Action item: With the pictures removed, set down all of the entries below exactly.

Given information:
====
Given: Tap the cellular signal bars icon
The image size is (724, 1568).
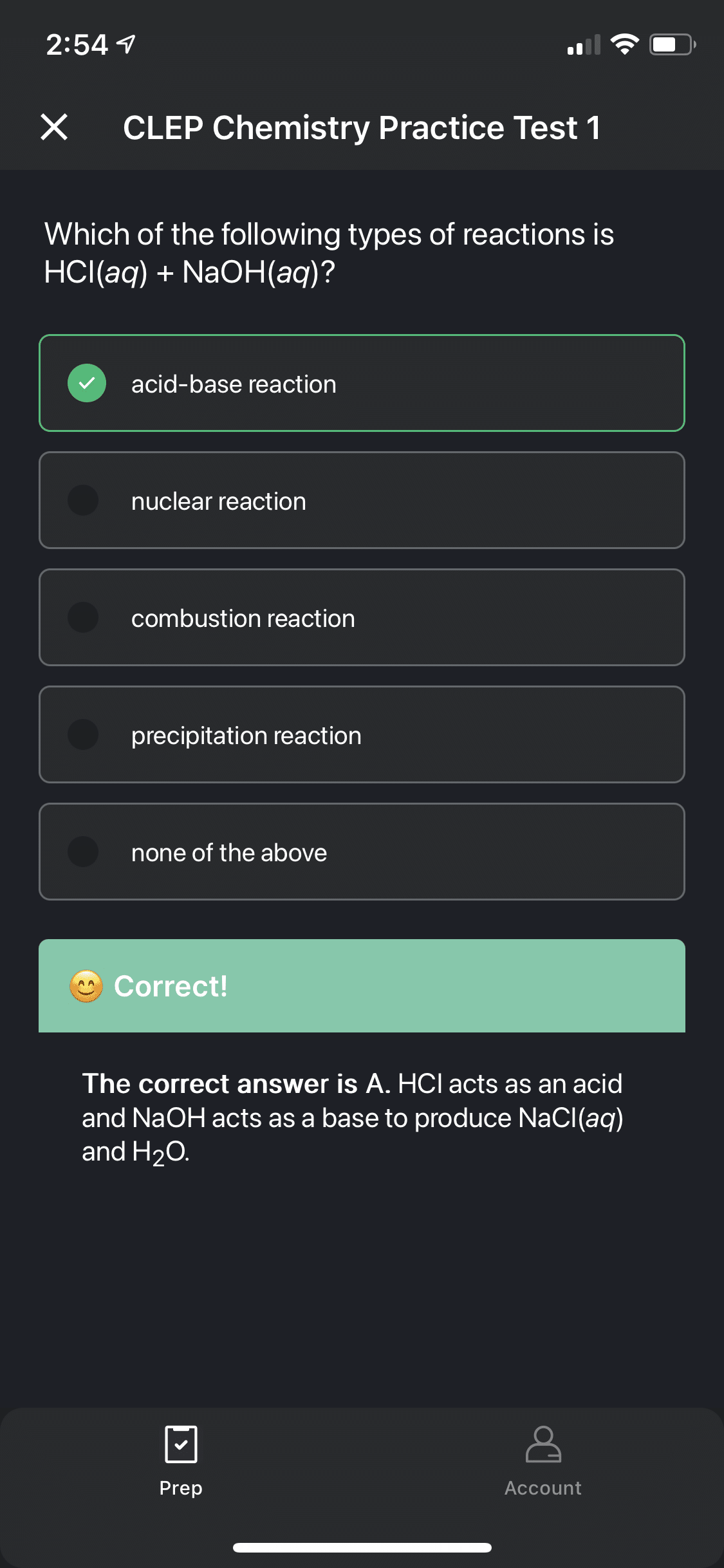Looking at the screenshot, I should [584, 44].
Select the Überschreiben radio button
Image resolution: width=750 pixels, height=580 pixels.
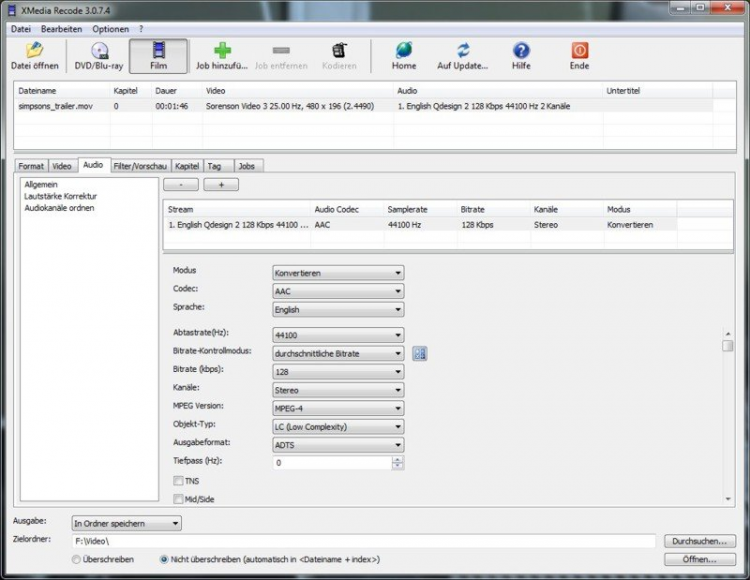point(76,560)
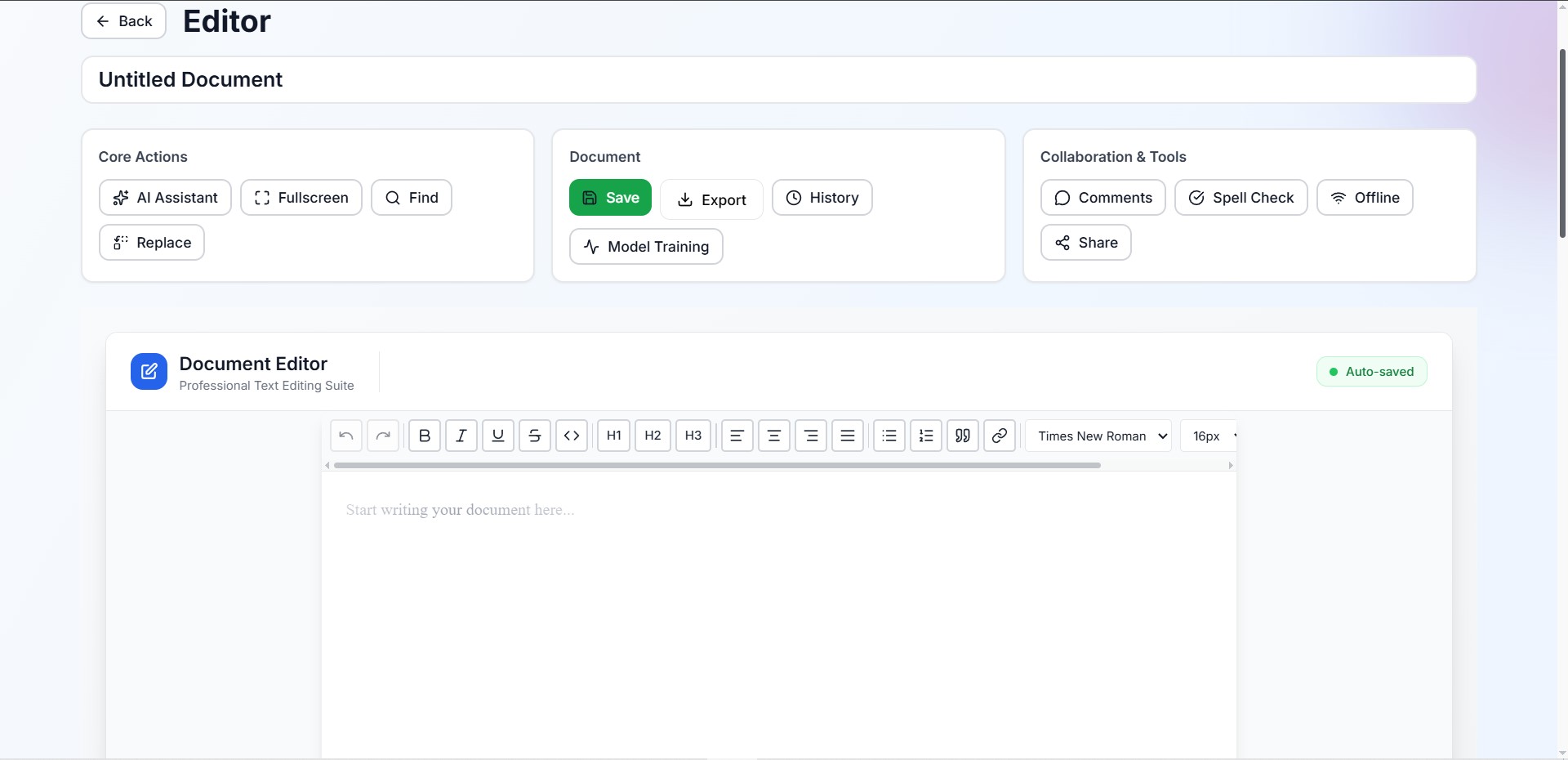Insert inline code formatting
Screen dimensions: 1568x760
572,436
====
Response for this exercise:
Given: Tap the cellular signal bars icon
The image size is (724, 1568).
Looking at the screenshot, I should [584, 44].
Select the Überschreiben radio button
Image resolution: width=750 pixels, height=580 pixels.
point(76,560)
Insert inline code formatting
Screen dimensions: 1568x760
572,436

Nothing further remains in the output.